The addition of Avastin (bevacizumab) to chemotherapy after initial therapy did not improve overall survival in patients with surgically resected early-stage non–small cell lung cancer.
The addition of Avastin (bevacizumab) to chemotherapy after initial therapy did not improve overall survival (OS) in patients with surgically resected early-stage non–small cell lung cancer (NSCLC), according to results of the phase 3 E1505 trial. Results from this trial were reported during a press conference at the 2015 World Conference on Lung Cancer, a meeting of 7,000 oncology professionals.
The phase 3 trial randomized 1,501 patients with NSCLC in a 1:1 ratio to chemotherapy with Avastin (752 patients) or without (749 patients). Data showed that OS did not differ between the two arms. Median OS was more than 72 months in both cohorts. Similar data was reported with disease-free survival, a secondary endpoint, between the two arms.

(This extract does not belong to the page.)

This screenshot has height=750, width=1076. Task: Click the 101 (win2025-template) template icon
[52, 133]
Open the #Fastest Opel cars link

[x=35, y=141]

“The study highlights the importance of randomized trials to prove — or disprove — the utility of drugs in different stages of disease,” Heather A. Wakelee, associate professor of Medicine (Oncology), at Stanford University Medical Center, said in a statement. “With the development of other active agents in metastatic lung cancer, it will be important to investigate them fully in earlier stages and not assume the benefit seen in advanced stage will also be proven in earlier stages, though we can remain hopeful.”
The study enrolled patients between 2007 and 2013, and was conducted by the ECOG-ACRIN Cancer Research Group. Patients were enrolled within six to 12 weeks of surgery and were stratified based on the type of chemotherapy they received, histology, stage, and sex. Overall, 28.2 percent of patients were diagnosed with squamous NSCLC. Patients were diagnosed with stage 1B (greater than 4 centimeters; 26.2 percent), stage 2 (43.8 percent), and stage 3A (30 percent).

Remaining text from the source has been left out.